● Data shown:
■ ■ ■

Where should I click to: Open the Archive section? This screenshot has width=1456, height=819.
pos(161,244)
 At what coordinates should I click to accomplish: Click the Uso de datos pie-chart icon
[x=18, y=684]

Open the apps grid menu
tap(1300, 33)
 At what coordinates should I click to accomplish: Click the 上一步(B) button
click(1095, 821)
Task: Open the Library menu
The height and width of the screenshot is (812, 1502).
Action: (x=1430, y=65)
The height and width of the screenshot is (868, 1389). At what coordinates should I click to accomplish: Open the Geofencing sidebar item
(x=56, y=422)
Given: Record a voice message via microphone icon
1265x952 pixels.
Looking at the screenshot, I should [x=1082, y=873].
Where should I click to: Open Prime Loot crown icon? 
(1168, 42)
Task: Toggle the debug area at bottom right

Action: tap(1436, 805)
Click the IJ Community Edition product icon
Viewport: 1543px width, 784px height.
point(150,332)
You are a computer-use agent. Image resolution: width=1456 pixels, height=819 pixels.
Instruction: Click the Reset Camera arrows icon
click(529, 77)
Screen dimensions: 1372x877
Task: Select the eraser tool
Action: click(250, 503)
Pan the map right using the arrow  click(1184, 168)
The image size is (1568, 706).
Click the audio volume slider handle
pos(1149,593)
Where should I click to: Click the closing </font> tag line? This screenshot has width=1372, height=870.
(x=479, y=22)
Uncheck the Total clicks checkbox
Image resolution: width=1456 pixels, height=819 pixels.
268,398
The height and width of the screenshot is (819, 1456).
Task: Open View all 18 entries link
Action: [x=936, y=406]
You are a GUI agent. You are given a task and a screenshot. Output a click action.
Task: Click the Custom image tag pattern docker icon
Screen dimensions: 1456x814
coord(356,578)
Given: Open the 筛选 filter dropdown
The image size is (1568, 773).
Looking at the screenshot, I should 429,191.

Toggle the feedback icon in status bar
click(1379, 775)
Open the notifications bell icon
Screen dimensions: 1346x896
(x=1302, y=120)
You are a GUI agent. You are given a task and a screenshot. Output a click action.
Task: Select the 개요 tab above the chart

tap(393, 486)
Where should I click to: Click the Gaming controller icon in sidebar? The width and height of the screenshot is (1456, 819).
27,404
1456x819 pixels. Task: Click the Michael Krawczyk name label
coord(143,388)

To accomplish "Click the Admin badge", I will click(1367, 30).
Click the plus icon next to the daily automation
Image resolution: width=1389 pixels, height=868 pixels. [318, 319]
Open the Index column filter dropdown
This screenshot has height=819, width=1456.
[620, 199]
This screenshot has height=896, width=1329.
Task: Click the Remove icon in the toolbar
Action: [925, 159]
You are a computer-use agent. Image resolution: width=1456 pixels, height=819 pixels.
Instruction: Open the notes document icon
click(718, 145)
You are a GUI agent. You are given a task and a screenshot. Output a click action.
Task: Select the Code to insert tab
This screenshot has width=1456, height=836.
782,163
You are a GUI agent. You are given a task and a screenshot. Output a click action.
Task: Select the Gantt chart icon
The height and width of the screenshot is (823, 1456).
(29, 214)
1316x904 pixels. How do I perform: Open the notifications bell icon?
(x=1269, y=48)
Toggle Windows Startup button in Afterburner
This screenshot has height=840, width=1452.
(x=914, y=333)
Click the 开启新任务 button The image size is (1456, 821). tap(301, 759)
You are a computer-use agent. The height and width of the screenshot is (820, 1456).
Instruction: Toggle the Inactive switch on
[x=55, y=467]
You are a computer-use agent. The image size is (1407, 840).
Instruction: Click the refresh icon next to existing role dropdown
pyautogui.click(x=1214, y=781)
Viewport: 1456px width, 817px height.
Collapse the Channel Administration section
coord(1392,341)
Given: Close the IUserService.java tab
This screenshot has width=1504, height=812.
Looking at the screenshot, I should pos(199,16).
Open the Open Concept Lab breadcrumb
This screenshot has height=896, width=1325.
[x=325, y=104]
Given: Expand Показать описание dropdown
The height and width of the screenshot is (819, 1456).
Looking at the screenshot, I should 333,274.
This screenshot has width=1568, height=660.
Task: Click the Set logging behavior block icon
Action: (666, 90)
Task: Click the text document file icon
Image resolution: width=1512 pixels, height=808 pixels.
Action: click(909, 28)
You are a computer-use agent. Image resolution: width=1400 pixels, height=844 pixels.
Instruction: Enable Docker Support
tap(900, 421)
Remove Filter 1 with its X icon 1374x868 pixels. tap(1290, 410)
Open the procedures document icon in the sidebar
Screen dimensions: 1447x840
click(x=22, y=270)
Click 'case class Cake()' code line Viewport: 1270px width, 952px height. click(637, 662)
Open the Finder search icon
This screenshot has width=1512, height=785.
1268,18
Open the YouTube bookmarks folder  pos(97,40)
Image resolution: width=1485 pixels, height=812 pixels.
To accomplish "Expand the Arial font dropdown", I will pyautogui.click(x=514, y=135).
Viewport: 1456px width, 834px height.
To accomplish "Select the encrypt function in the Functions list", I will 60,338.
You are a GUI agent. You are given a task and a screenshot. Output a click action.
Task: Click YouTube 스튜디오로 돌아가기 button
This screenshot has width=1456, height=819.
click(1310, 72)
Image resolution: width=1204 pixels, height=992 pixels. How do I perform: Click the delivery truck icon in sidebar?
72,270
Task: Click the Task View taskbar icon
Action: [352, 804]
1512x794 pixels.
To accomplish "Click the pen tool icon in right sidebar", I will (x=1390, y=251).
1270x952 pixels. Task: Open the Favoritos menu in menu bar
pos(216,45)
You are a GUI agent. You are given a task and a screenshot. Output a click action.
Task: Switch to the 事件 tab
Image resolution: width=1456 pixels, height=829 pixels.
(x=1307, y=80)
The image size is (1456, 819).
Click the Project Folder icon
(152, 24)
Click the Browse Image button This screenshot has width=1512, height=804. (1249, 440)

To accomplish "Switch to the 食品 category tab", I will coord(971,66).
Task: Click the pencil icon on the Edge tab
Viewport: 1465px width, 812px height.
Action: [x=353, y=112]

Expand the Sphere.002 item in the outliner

■ ■ ■

Nothing should be omitted or altered. Retype the records exactly.

Where should I click to: Open the Archive section? This screenshot has width=1456, height=819.
pos(161,244)
 At what coordinates should I click to accomplish: Click the Uso de datos pie-chart icon
[x=18, y=684]

Open the apps grid menu
tap(1300, 33)
 At what coordinates should I click to accomplish: Click the 上一步(B) button
click(1095, 821)
Task: Open the Library menu
The height and width of the screenshot is (812, 1502).
Action: (x=1430, y=65)
The height and width of the screenshot is (868, 1389). At what coordinates should I click to accomplish: Open the Geofencing sidebar item
(x=56, y=422)
Given: Record a voice message via microphone icon
1265x952 pixels.
Looking at the screenshot, I should [x=1082, y=873].
Where should I click to: Open Prime Loot crown icon? 
(1168, 42)
Task: Toggle the debug area at bottom right

Action: tap(1436, 805)
Click the IJ Community Edition product icon
Viewport: 1543px width, 784px height.
point(150,332)
You are a computer-use agent. Image resolution: width=1456 pixels, height=819 pixels.
Instruction: Click the Reset Camera arrows icon
click(529, 77)
Screen dimensions: 1372x877
Task: Select the eraser tool
Action: click(250, 503)
Pan the map right using the arrow  click(1184, 168)
The image size is (1568, 706).
Click the audio volume slider handle
pos(1149,593)
Where should I click to: Click the closing </font> tag line? This screenshot has width=1372, height=870.
(x=479, y=22)
Uncheck the Total clicks checkbox
Image resolution: width=1456 pixels, height=819 pixels.
268,398
The height and width of the screenshot is (819, 1456).
Task: Open View all 18 entries link
Action: [x=936, y=406]
You are a GUI agent. You are given a task and a screenshot. Output a click action.
Task: Click the Custom image tag pattern docker icon
Screen dimensions: 1456x814
coord(356,578)
Given: Open the 筛选 filter dropdown
The image size is (1568, 773).
Looking at the screenshot, I should 429,191.

Toggle the feedback icon in status bar
click(1379, 775)
Open the notifications bell icon
Screen dimensions: 1346x896
(x=1302, y=120)
You are a GUI agent. You are given a task and a screenshot. Output a click action.
Task: Select the 개요 tab above the chart

tap(393, 486)
Where should I click to: Click the Gaming controller icon in sidebar? The width and height of the screenshot is (1456, 819).
27,404
1456x819 pixels. Task: Click the Michael Krawczyk name label
coord(143,388)

To accomplish "Click the Admin badge", I will click(1367, 30).
Click the plus icon next to the daily automation
Image resolution: width=1389 pixels, height=868 pixels. [318, 319]
Open the Index column filter dropdown
This screenshot has height=819, width=1456.
[620, 199]
This screenshot has height=896, width=1329.
Task: Click the Remove icon in the toolbar
Action: [925, 159]
You are a computer-use agent. Image resolution: width=1456 pixels, height=819 pixels.
Instruction: Open the notes document icon
click(718, 145)
You are a GUI agent. You are given a task and a screenshot. Output a click action.
Task: Select the Code to insert tab
This screenshot has width=1456, height=836.
782,163
You are a GUI agent. You are given a task and a screenshot. Output a click action.
Task: Select the Gantt chart icon
The height and width of the screenshot is (823, 1456).
(29, 214)
1316x904 pixels. How do I perform: Open the notifications bell icon?
(x=1269, y=48)
Toggle Windows Startup button in Afterburner
This screenshot has height=840, width=1452.
(x=914, y=333)
Click the 开启新任务 button The image size is (1456, 821). tap(301, 759)
You are a computer-use agent. The height and width of the screenshot is (820, 1456).
Instruction: Toggle the Inactive switch on
[x=55, y=467]
You are a computer-use agent. The image size is (1407, 840).
Instruction: Click the refresh icon next to existing role dropdown
pyautogui.click(x=1214, y=781)
Viewport: 1456px width, 817px height.
Collapse the Channel Administration section
coord(1392,341)
Given: Close the IUserService.java tab
This screenshot has width=1504, height=812.
Looking at the screenshot, I should pos(199,16).
Open the Open Concept Lab breadcrumb
This screenshot has height=896, width=1325.
[x=325, y=104]
Given: Expand Показать описание dropdown
The height and width of the screenshot is (819, 1456).
Looking at the screenshot, I should 333,274.
This screenshot has width=1568, height=660.
Task: Click the Set logging behavior block icon
Action: (666, 90)
Task: Click the text document file icon
Image resolution: width=1512 pixels, height=808 pixels.
Action: click(909, 28)
You are a computer-use agent. Image resolution: width=1400 pixels, height=844 pixels.
Instruction: Enable Docker Support
tap(900, 421)
Remove Filter 1 with its X icon 1374x868 pixels. tap(1290, 410)
Open the procedures document icon in the sidebar
Screen dimensions: 1447x840
click(x=22, y=270)
Click 'case class Cake()' code line Viewport: 1270px width, 952px height. click(637, 662)
Open the Finder search icon
This screenshot has width=1512, height=785.
1268,18
Open the YouTube bookmarks folder  pos(97,40)
Image resolution: width=1485 pixels, height=812 pixels.
To accomplish "Expand the Arial font dropdown", I will pyautogui.click(x=514, y=135).
Viewport: 1456px width, 834px height.
To accomplish "Select the encrypt function in the Functions list", I will 60,338.
You are a GUI agent. You are given a task and a screenshot. Output a click action.
Task: Click YouTube 스튜디오로 돌아가기 button
This screenshot has width=1456, height=819.
click(1310, 72)
Image resolution: width=1204 pixels, height=992 pixels. How do I perform: Click the delivery truck icon in sidebar?
72,270
Task: Click the Task View taskbar icon
Action: [352, 804]
1512x794 pixels.
To accomplish "Click the pen tool icon in right sidebar", I will (x=1390, y=251).
1270x952 pixels. Task: Open the Favoritos menu in menu bar
pos(216,45)
You are a GUI agent. You are given a task and a screenshot. Output a click action.
Task: Switch to the 事件 tab
Image resolution: width=1456 pixels, height=829 pixels.
(x=1307, y=80)
The image size is (1456, 819).
Click the Project Folder icon
(152, 24)
Click the Browse Image button This screenshot has width=1512, height=804. (1249, 440)

To accomplish "Switch to the 食品 category tab", I will coord(971,66).
Task: Click the pencil icon on the Edge tab
Viewport: 1465px width, 812px height.
Action: [x=353, y=112]

Expand the Sphere.002 item in the outliner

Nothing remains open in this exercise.